Book of Disappearance by Ibtisam Azem, Sinan Antoon (Translator)
- 256 pages, Paperback
- Published July , 2019 by Syracuse University Publications in Continuing Education
I think this book has been on my TBR for a year and a half, but the thing is projects for the podcast, and library books always take priority. When I was researching speculative fiction and the war on Terror (for an article published right here on this blog.) I was accidentally finding unrelated spec fiction from the middle east that I was curious about. One of those books was The Book of Disappearance which seemed important to me.
The concept is not the most original, the 2004 film a Day Without a Mexican was a more pointed mockumentary to express how much of our culture depends on Mexican labor. I believe there were news stories constantly around that time that explored this idea.
I have no clue if Azem saw those or was inspired by them. I know nothing about her or this novel besides what is in between the covers. I was interested in several reasons first of which is translated fiction from Palestine. I would love to read more fiction from that diaspora. While the blurbs compare this novel to magic realism that seems weak to me as this novel is a speculative novel in general. The author is a novelist and journalist and I get that she may not have written anything else genre, but let’s be clear, it is a fantasy. In a sense, it is the ultimate colonial fantasy.
The story of all the Palestinian people disappearing one night and what happens in the country afterward. Set in Tel Aviv and Jaffa Azem uses a neat narrative trick to keep the Palestinian voice in the novel. Half of the novel is told in journal entries by Alaa. Early in the book before the “Event”, his grandmother dies and he starts to write journal entries to her.
The main character is Alaa’s friend Ariel, an Israeli investigative journalist who is exploring what happened to the people in Palestine. His question was, what happened to his friend? At first, the people of Israel think it is a strike, then they worry the rest of the Arab world will blame them. As Ariel investigates, he learns more and thinks deeper about his friend as he reads the journal and learns about him.
Ariel is liberal, not precisely a militant Zionist but believes in the mission of the nation to protect the Jewish people from global antisemitism. Alaa is haunted by the relocation his grandmother lived through. There are no good guys or bad guys but I believe those ideologically locked will view this novel through their lens no matter Azem’s intention.

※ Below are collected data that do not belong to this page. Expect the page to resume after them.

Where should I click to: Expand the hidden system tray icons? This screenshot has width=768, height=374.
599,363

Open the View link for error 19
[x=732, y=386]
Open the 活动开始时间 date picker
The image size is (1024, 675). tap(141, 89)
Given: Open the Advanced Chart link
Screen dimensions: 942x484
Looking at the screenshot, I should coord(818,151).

I personally like that the novel presented all views fairly. From a storytelling perspective, I liked that Azem used the disappearance of a prisoner in prison 48 as the real indication that something supernatural happened. The prisoners are not going on strike. “He stood perplexed in the middle, looking at the walls. As if searching for an ant, roach, or something hiding in there, but not for Waleed. He began to sweat, felt his temperature rise, and could hear his heart pounding.” This was a very smart way to make this reveal.
Like Day Without a Mexican, there are long build-ups of people waiting to board buses that don’t show up, and people at hospitals waiting for bathes because so many of the jobs are suddenly not being done. There are certainly people who would celebrate, and there are people who don’t.

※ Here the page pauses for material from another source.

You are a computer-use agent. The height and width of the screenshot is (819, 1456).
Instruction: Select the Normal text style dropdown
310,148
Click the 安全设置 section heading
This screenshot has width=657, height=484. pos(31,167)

This book does what Science Fiction does best explore issues in context not available through reality. Most engaging for me were the subtle but heartfelt looks at life in Jaffa and Tel Aviv. The fantastical event of the novel is the hook that pulls the story but the real heart of the novel comes in those journal entries. For a generation of people, they felt like those they and their world disappeared. It didn’t feel like science fiction, but a nightmare. The idea for a novel like this, about a conflict like this is for the two sides to see each other. I can’t think of a better reason for speculative fiction.